[BEGIN GIVEN RECORDS]
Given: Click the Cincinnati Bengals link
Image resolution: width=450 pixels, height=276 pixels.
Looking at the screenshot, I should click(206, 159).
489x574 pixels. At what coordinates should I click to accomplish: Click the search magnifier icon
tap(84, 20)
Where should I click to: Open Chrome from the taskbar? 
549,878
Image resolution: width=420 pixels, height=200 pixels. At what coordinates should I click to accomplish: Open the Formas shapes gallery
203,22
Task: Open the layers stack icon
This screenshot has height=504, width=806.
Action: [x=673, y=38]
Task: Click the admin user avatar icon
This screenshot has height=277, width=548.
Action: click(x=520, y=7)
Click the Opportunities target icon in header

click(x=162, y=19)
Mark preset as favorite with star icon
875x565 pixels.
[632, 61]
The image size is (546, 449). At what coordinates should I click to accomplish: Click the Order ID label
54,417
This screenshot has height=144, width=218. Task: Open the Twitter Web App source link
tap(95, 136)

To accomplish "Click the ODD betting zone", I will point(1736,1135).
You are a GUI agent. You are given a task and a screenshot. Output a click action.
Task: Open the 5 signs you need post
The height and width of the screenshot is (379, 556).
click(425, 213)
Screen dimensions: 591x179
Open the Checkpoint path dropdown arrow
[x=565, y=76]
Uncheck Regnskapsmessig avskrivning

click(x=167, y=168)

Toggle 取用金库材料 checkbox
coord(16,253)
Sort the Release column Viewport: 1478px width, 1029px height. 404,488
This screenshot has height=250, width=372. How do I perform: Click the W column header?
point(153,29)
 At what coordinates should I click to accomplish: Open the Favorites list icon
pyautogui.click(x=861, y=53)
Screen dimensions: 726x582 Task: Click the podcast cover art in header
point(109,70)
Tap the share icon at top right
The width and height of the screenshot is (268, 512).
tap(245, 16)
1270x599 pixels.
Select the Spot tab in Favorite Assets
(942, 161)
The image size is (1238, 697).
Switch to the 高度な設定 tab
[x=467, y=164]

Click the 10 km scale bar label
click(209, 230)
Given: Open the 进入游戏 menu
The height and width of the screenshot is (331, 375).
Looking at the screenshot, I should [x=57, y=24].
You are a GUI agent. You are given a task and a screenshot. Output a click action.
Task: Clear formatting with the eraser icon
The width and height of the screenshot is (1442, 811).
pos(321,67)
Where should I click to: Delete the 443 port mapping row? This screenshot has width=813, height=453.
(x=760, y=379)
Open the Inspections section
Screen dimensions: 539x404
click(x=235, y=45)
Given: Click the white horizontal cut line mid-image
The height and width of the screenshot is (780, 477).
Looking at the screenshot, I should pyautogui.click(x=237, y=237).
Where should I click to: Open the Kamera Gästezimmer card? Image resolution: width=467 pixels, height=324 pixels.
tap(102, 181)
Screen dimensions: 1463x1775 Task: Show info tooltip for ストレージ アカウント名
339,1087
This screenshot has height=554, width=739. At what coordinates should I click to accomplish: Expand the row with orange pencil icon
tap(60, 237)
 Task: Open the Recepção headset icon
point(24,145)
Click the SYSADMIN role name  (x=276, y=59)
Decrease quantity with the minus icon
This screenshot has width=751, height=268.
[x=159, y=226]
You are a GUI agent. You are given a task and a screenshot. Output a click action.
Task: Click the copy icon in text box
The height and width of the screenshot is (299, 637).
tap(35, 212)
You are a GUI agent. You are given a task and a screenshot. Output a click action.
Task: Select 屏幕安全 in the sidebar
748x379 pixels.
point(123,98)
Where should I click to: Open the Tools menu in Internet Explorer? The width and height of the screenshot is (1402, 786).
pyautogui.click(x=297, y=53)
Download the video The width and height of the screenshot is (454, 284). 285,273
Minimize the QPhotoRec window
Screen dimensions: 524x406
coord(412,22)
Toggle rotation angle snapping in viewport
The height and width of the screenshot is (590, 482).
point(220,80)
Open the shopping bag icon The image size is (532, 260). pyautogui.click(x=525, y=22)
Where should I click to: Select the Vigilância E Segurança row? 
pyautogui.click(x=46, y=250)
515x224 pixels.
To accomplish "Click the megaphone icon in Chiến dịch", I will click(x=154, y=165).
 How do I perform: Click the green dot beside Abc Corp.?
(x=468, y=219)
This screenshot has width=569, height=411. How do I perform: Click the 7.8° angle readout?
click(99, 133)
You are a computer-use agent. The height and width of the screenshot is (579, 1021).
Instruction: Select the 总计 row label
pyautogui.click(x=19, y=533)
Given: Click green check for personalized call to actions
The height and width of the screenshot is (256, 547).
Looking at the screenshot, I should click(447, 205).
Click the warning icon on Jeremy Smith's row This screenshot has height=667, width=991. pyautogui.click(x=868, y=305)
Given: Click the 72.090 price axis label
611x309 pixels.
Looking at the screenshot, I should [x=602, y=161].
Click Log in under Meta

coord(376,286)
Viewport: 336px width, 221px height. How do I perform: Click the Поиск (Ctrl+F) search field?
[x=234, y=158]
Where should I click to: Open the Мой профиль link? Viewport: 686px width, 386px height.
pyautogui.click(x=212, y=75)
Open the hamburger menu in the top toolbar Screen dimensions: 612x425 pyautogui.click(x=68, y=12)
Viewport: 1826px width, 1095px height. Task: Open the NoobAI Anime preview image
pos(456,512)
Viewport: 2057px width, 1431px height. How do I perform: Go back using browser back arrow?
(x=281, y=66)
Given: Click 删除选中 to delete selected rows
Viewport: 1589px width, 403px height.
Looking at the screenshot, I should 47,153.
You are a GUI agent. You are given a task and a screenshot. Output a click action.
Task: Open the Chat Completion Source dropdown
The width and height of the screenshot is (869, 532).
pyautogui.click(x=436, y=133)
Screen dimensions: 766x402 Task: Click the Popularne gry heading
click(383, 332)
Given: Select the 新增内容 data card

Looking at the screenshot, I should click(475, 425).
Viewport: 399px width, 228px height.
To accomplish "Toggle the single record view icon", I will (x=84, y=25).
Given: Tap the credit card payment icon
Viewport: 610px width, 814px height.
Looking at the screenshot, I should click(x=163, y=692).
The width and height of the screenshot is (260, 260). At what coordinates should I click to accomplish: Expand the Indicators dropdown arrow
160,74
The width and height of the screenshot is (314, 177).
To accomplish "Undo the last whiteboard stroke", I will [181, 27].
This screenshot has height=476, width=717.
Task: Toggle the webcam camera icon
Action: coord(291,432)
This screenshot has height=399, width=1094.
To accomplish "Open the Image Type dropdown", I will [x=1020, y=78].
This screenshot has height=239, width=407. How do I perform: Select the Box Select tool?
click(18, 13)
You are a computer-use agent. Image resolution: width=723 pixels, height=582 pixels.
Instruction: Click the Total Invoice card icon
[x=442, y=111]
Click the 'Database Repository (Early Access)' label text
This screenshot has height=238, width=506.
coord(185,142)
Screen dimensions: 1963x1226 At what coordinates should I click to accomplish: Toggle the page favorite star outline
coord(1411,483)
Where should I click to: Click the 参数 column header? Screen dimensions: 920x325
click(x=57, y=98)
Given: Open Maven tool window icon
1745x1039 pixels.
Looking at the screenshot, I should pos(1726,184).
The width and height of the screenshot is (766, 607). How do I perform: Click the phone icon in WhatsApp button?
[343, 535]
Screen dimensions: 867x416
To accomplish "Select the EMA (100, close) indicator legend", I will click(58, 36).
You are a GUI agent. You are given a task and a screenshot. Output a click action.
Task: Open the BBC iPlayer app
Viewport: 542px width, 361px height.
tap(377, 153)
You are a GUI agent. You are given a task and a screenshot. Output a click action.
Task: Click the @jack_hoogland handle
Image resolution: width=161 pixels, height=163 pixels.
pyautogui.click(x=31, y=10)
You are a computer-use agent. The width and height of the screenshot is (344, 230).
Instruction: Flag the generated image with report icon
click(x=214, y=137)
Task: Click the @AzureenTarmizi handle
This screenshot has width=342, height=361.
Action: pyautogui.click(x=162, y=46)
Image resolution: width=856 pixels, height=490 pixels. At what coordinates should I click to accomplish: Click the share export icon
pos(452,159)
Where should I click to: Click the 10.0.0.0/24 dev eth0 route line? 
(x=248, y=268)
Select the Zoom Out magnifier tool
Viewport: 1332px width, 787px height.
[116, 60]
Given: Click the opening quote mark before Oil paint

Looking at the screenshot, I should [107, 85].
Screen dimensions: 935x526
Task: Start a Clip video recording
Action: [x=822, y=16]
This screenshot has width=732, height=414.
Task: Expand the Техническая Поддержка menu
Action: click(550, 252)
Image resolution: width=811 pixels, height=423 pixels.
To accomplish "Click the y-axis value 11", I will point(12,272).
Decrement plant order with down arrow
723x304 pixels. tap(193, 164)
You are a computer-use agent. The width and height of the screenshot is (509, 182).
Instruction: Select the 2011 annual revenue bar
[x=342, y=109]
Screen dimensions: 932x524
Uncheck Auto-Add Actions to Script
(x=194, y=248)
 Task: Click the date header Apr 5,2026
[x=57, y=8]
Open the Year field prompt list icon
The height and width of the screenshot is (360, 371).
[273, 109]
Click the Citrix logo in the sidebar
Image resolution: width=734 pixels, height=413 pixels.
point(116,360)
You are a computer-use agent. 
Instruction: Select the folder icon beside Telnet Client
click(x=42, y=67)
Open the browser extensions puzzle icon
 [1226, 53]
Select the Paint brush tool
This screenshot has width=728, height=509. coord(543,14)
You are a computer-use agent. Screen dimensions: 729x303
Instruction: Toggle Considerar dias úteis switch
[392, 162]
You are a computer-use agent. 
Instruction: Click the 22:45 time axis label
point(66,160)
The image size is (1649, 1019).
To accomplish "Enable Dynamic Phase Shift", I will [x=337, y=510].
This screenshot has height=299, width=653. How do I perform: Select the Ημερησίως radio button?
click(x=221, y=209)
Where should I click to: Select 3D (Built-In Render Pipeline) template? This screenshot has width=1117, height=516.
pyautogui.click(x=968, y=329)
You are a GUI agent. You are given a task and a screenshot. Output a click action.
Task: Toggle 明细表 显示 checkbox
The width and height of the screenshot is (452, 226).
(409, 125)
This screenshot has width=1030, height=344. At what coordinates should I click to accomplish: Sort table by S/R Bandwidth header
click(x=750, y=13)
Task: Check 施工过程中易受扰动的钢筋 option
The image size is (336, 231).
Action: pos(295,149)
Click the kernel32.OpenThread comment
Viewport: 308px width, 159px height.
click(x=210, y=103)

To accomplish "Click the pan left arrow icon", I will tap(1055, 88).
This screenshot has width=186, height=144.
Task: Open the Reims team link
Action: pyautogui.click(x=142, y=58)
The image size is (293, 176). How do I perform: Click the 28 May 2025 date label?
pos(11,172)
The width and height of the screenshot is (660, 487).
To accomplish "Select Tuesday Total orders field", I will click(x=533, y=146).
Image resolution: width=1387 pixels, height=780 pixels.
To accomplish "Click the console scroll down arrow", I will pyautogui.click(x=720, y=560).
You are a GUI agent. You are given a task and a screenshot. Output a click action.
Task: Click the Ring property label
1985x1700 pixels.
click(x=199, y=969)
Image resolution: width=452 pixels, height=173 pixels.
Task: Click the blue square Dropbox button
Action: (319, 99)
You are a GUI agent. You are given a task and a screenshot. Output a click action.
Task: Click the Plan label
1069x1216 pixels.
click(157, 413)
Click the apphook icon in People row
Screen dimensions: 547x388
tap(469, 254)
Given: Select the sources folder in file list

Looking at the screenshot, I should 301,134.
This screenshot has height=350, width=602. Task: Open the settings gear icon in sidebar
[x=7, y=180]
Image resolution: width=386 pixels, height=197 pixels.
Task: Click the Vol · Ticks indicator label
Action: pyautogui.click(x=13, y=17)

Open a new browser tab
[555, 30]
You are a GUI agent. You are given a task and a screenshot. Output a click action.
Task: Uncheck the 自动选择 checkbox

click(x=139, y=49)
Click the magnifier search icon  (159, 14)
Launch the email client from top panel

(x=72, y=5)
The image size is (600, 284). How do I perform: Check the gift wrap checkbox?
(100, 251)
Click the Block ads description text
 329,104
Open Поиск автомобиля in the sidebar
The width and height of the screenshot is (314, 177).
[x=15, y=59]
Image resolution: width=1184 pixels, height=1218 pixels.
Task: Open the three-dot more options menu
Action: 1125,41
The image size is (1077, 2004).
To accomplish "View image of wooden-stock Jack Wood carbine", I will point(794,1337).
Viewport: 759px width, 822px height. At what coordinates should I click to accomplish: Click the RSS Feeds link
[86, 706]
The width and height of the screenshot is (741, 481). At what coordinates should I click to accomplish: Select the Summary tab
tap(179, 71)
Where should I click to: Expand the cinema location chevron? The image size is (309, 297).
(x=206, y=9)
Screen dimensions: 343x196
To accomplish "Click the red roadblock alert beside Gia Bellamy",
[END GIVEN RECORDS]
WORK INSTRUCTIONS.
Copy the items from the line with "Click the 10 km scale bar label" to the line with "pos(321,67)", renaming "eraser icon" as "eraser button" and leaving everything else unchanged.

EXPECTED ANSWER.
Click the 10 km scale bar label
click(209, 230)
Given: Open the 进入游戏 menu
The height and width of the screenshot is (331, 375).
Looking at the screenshot, I should [x=57, y=24].
You are a GUI agent. You are given a task and a screenshot. Output a click action.
Task: Clear formatting with the eraser button
The width and height of the screenshot is (1442, 811).
pos(321,67)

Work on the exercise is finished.